While most people will be lying on the beach or working their summer job, junior Jeremy Osborne will be traveling from the west coast to Washington, D.C. on a cycling adventure that he says will change his life.

Last year, the Carlson native was a crew member for the Journey of Hope, and, this year, he will be a cyclist in the event. The Journey of Hope raises funds and awareness for people with disabilities, which is the part of the philanthropy of his fraternity, Pi Kappa Phi.

“We want these people to know that we actually care about them and help them to feel respected and normal," Osborne said. "We’re not looking down on them."

Pi Kappa Phi is a social fraternity that has chapters all across the country, and they have helped with the Journey of Hope for many years. They cycle for about 75 miles per day and stop at host events for people with disabilities, such as wheelchair sporting events and visiting local groups of children with disabilities.

Osborne said Pi Kappa Phi is one of the only fraternities that owns and operates their own philanthropy, Push America, a nonprofit organization serving people with disabilities, and 88 percent of the funds go to helping people with disabilities.
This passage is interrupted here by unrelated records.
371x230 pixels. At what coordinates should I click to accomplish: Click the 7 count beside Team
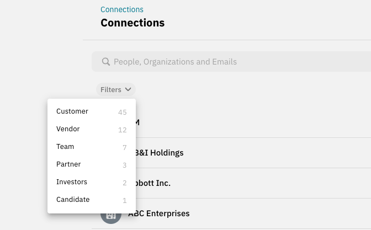124,148
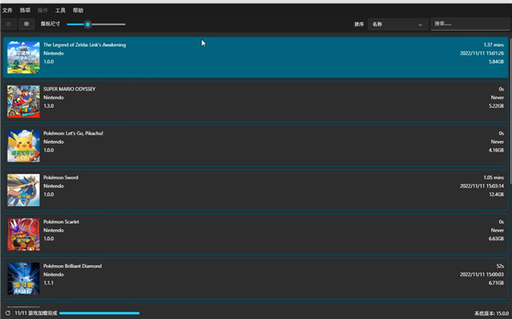Open the 文件 (File) menu
Screen dimensions: 512x319
pos(7,10)
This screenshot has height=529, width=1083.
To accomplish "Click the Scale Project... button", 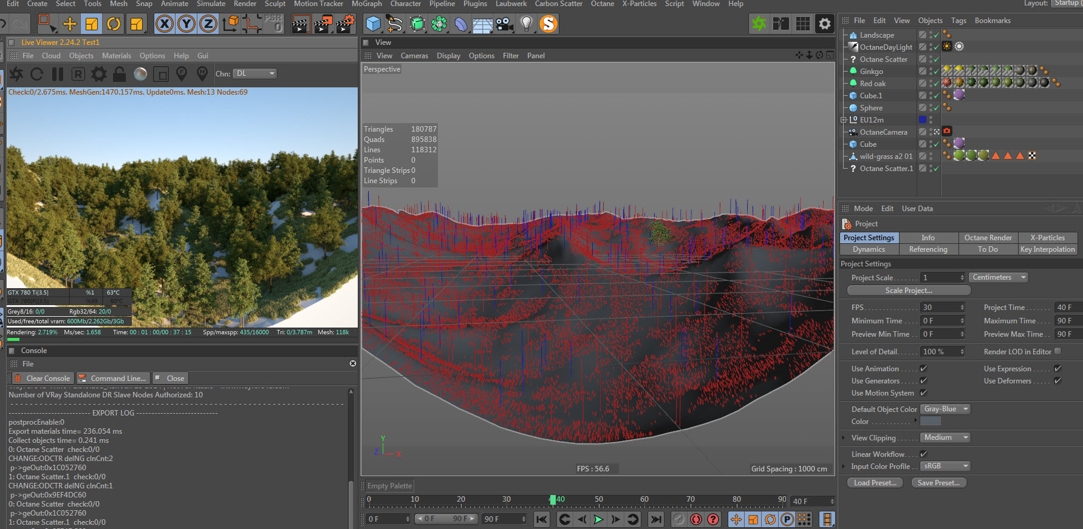I will point(908,291).
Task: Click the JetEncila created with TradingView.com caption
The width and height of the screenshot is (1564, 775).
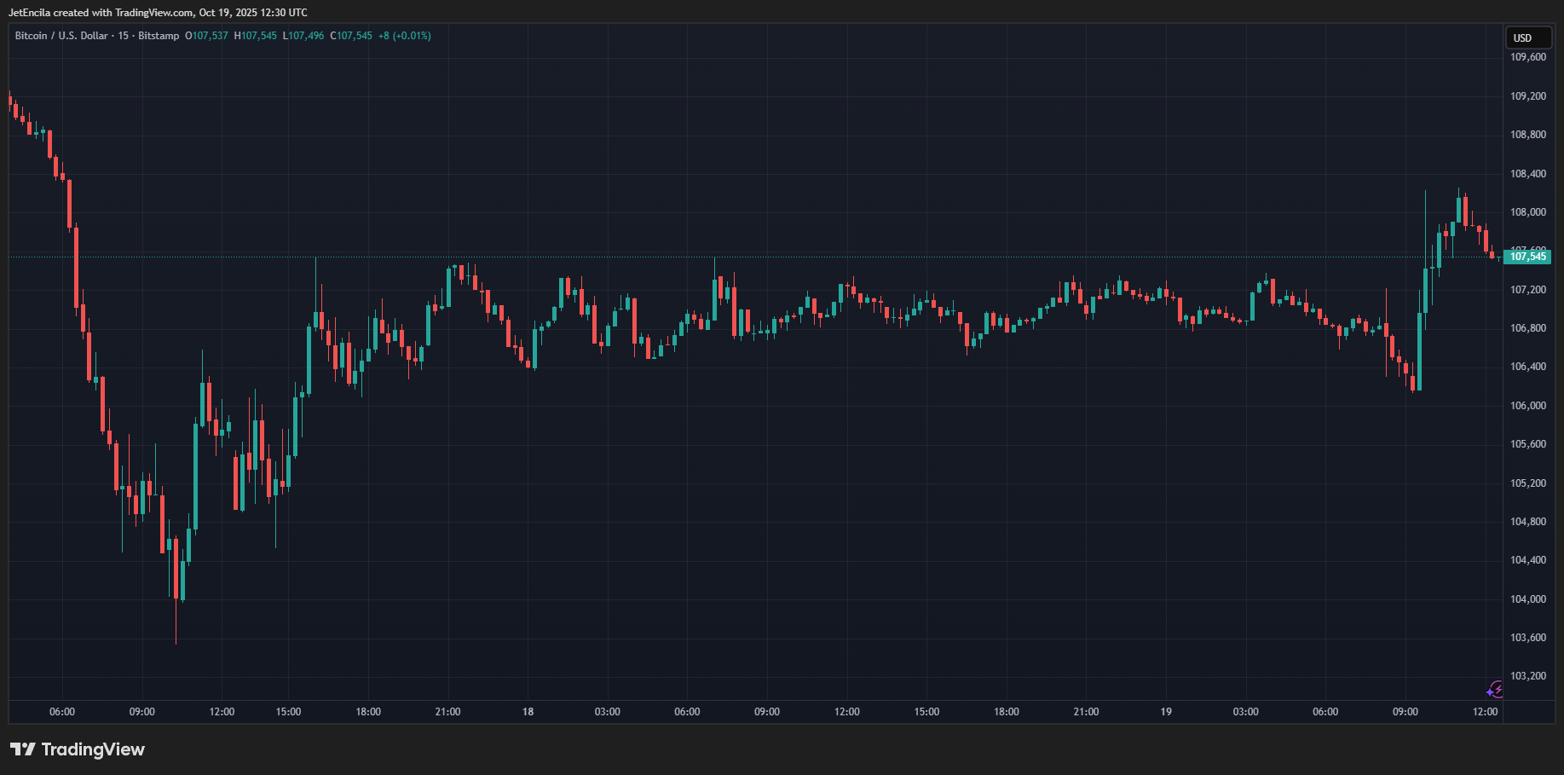Action: tap(158, 13)
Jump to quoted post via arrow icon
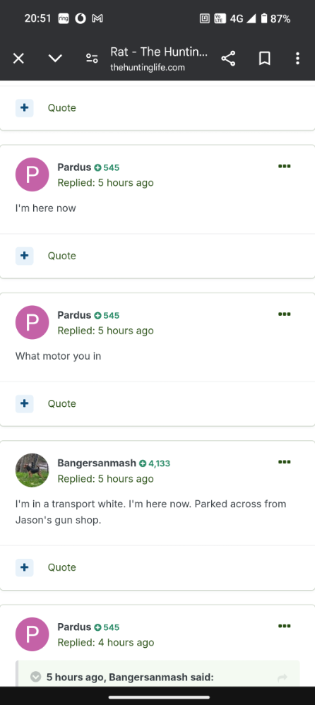 point(283,678)
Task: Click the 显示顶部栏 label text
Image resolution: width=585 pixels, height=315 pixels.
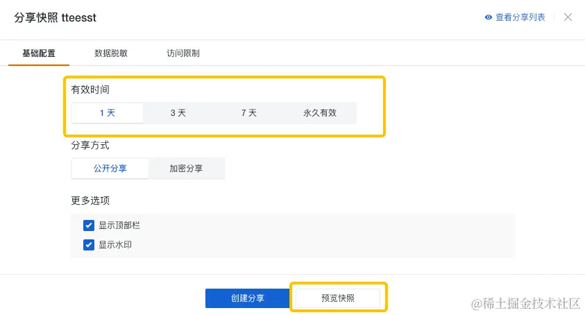Action: pos(119,225)
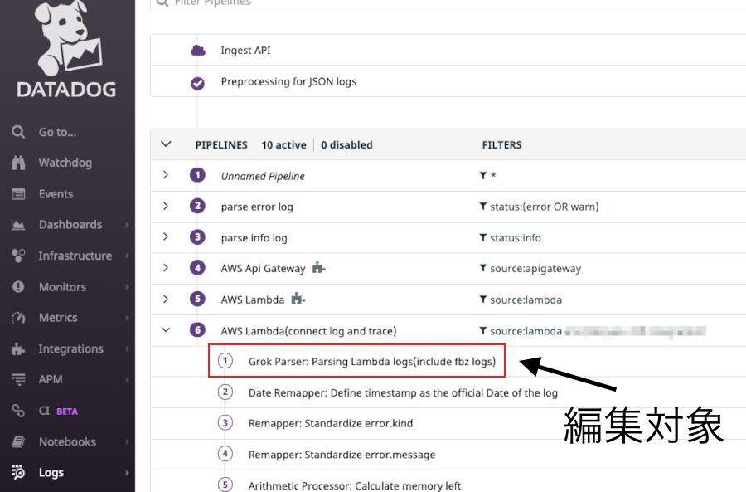Image resolution: width=746 pixels, height=492 pixels.
Task: Click the Ingest API cloud icon
Action: [198, 50]
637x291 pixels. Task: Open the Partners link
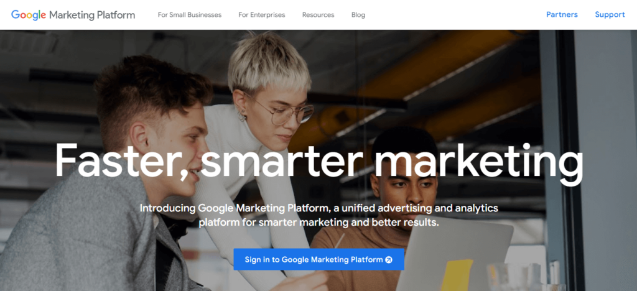562,14
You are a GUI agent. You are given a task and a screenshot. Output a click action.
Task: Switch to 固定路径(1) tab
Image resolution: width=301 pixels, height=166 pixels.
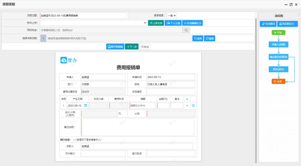tap(287, 24)
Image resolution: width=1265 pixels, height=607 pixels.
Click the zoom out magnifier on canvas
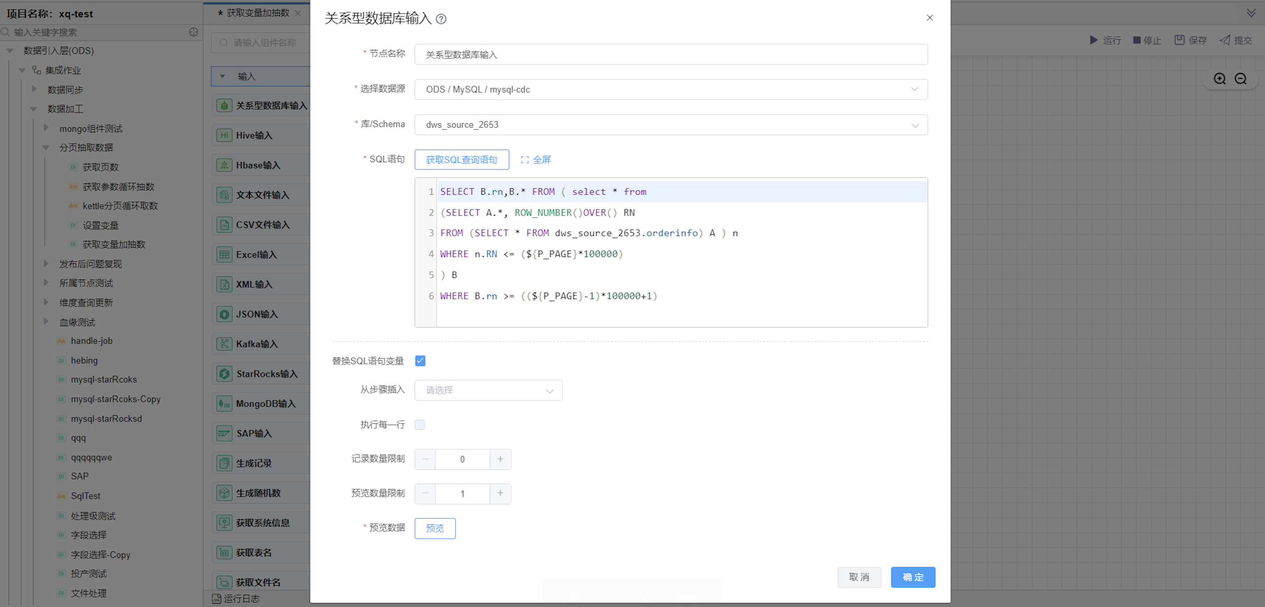tap(1240, 79)
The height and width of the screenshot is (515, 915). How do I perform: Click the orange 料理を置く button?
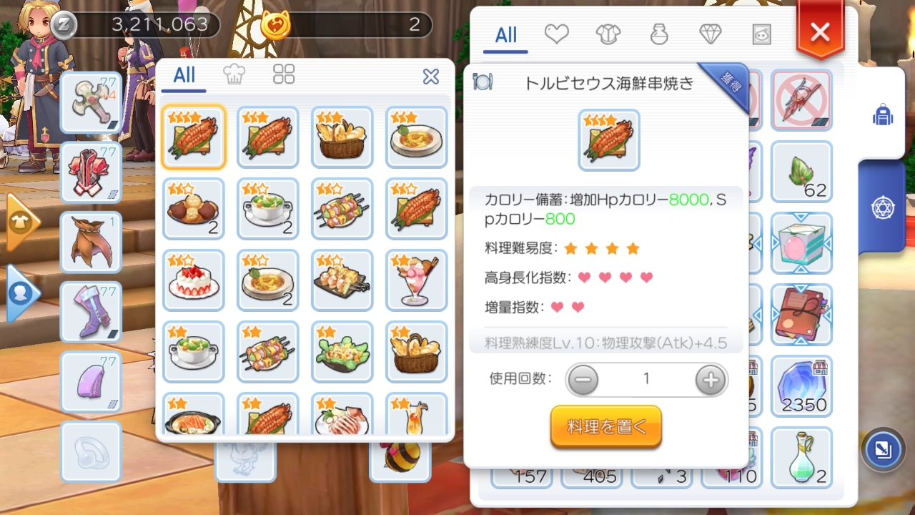click(x=606, y=427)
“We go and work hands-on with these people. We don’t just write a check and send it off. It’s a lot more personal,” Osborne said.

When Osborne met some of the brothers at Journey of Hope last summer, he said he was inspired by how selfless people were when it came to coming together to start a cause.  There were 2,500 crew members and 5,500 cyclists who all came together from the sponsors who were willing to donate.

Only one percent of all of the brothers in the fraternity are able to go on the Journey of Hope.

“I feel honored that I am able to go a second time. It’s honestly a once-in-a-lifetime opportunity that I am going to be able to do twice,” Osborne said.

CMU's Pi Kappa Phi President Matthew Berlin said he could tell that Osborne had a positive experience when he was on the Journey of Hope for the first trip.

"He came back and had a different drive to work with people with disabilities and was a lot more open to volunteering," Berlin said.

Osborne has inspired Berlin to go on the Journey of Hope with him this summer as well.

“When we came to visit these people, they told us it felt like Christmas to them. They look forward to us coming every year,” Osborne said. “That’s a great feeling; it makes me appreciate the little things even more.”

Osborne said the trip this time will be different because it is with a whole new set of crew members and brothers, but he expects it to be a great adventure.

“Reaching out to people worldwide is rewarding; it’s not just about the cycling. The stops to help people is what it’s all about,” Osborne said.